"Industry will have to change working patterns... people will just have to get used to the heat"
After years of debate, Japanese policy makers have finally begun seriously to consider for the first time in six decades instituting daylight-saving time this summer, which would reduce energy demand in the early mornings and evenings. Japanese companies also are weighing reducing hours worked—and wages paid—at offices and factories.
As a result, Tokyo households could face higher utility bills and blackouts during the hottest summer months, when air conditioners usually are cranked up to maximum power.
The sudden push to save electricity comes as several power plants that served the Tokyo area were temporarily or permanently knocked out of service by the March 11 quake, including the damaged Fukushima Daiichi nuclear plant that has been leaking radiation.
Prime Minister Naoto Kan's government has set up a special task force of cabinet-level officials charged with coming up with a set of policy prescriptions and recommendations. As part of that initiative, government ministries are reaching out to industry groups to coordinate their efforts.
"Everything is being examined from a zero basis, without any favor or prejudice," said Noriyuki Shikata, a spokesman for the cabinet. "As one of the world's most energy-efficient countries, our margin for additional conservation is rather limited, but we don't have any choice."In response to calls for conserving electricity, many businesses in Tokyo already are operating with dimmed lights, prompting some to post "open for business" signs on front entrances. The Tokyo metropolitan government turned off about half the city's street lights and many elevators in public facilities in the aftermath of the quake. Train service has been suspended on several routes because of the power shortage. Even the wattage of ubiquitous vending machines on nearly every street corner has been turned down.
But those efforts may not be nearly enough as the heat and humidity of summer approache, threatening to paralyze Japan's capitol city.
Tokyo Electric Power Co., or Tepco, hopes to end its rolling blackouts by late April as it races to bring mothballed or underutilized generators—mostly powered by fossil fuels—back on line. Even so, it estimates that the gap between supply and demand during the peak summer months will balloon to one million kilowatts, or about 20% of total usage.
Despite relatively high prices for electricity by global standards, Japan has grown accustomed to ample supplies over the past two decades. Even as the population remained virtually unchanged between 1990 and 2009, electricity usage surged almost 35% over the period, according to data from the Federation of Electric Power Companies of Japan.
The sudden shortage of electricity in and around Tokyo could trigger a supply-side shock to Japan's economy the likes of which it hasn't experienced since oil prices spiked in the 1970s.
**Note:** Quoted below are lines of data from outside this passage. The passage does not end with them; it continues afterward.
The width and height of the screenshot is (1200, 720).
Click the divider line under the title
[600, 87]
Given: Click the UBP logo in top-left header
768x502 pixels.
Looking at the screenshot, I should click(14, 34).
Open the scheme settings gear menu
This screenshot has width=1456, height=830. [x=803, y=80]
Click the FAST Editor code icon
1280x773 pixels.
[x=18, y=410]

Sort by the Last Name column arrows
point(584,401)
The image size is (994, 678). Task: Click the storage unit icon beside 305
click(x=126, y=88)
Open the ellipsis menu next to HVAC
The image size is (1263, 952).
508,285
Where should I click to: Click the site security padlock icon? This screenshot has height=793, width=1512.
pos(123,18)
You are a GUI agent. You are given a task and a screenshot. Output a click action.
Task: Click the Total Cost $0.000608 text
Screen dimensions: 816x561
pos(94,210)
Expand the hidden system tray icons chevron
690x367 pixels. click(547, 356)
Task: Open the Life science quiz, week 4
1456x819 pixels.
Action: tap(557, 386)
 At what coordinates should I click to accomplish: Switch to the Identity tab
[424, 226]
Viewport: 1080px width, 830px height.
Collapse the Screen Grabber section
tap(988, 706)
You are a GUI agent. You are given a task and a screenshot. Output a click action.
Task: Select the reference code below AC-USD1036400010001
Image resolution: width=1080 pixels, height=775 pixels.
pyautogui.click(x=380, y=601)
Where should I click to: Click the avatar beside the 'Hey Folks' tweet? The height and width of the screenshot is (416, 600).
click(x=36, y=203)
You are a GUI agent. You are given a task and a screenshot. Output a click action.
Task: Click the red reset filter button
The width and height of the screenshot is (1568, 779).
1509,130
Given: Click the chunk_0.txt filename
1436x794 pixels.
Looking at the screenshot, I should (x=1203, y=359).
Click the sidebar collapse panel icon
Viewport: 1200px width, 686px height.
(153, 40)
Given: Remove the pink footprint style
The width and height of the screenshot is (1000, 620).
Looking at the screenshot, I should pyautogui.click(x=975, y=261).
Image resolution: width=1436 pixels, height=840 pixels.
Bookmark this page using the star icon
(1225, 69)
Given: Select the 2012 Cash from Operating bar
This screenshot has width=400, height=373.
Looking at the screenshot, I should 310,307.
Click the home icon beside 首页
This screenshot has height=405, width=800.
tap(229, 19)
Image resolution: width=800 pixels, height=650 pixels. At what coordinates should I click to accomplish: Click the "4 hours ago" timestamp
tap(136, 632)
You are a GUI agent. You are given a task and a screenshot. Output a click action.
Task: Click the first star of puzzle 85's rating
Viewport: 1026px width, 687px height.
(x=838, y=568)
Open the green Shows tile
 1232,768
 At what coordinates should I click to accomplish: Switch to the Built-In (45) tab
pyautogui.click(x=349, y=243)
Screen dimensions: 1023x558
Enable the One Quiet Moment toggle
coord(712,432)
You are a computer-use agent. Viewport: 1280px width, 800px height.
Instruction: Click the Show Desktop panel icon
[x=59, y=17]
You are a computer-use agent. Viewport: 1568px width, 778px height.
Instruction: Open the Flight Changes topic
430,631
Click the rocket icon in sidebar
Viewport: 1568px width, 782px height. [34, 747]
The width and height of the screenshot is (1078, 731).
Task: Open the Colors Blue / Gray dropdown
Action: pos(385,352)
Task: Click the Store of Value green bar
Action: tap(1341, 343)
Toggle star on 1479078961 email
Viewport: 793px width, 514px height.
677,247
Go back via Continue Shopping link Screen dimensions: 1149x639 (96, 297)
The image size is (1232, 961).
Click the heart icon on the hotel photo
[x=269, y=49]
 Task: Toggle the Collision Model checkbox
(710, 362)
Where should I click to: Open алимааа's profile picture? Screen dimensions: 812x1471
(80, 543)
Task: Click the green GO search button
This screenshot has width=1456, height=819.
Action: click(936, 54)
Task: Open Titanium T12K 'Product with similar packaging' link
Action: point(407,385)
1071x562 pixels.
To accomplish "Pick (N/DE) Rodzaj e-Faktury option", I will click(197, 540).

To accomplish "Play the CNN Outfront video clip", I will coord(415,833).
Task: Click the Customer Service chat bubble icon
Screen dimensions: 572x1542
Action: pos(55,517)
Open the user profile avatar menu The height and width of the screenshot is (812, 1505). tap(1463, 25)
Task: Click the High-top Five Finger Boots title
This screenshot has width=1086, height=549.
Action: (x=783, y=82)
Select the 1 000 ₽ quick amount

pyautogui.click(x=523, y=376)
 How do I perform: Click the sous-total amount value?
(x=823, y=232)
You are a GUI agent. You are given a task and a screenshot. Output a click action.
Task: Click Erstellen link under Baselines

BNP Paribas cites the electricity "bottleneck" and supply-chain disruptions in its forecast for negative growth for the next two quarters, which it expects to act as a drag on overall growth and to induce a 0.9% contraction in gross domestic product in fiscal 2011.
Businesses in areas covered by the two hardest-hit utilities, Tepco and Tohoku Electric Power Co., account for half Japan's total economic output and 45% of its manufacturing. Nomura Securities says the shortfall in electricity mid-summer and mid-winter could wipe out about 1.4 trillion yen ($17.19 billion) in pretax profits, or an average of about 5% at Japan's 400 biggest companies.
In an editorial Sunday, the Nihon Keizai, Japan's largest business daily, called on Japan's two main industry associations to take the lead in organizing "rotating holidays" to reduce demand everywhere from gritty factory floors to fancy department stores.
Due to a 100-year-old historical quirk, the power shortages Tokyo faces can't be remedied by sending more voltage from western Japan, which was largely unaffected by the quake. While Tokyo uses 50-hertz electricity, its western rival Osaka uses 60-hertz power—a discrepancy stemming from Japan's crash industrialization program in the 1890s when Tokyo chose German-made generators and Osaka adopted U.S. generators. The shortfall in eastern Japan is 10 times what substations are capable of converting from east to west, according to BNP Paribas.
That has spurred Japanese leaders to consider taking drastic measures. Few executives have broached the topic of shorter working hours openly, but a top official at a major Japanese manufacturer who declined to be named said reduced work shifts are likely in order to cope with the lack of electricity. "Industry will have to change working patterns, and people will just have to get used to the heat," the official said.
Neither step would be completely without precedent: before World War II, government officials in Japan worked only until noon during the peak summer months, and under the U.S. occupation period after the World War II, Japan instituted daylight-savings time until 1952. But the issue of daylight savings has been surprisingly contentious in Japan, where some have viewed it as a way to extend the work day or rehash postwar memories.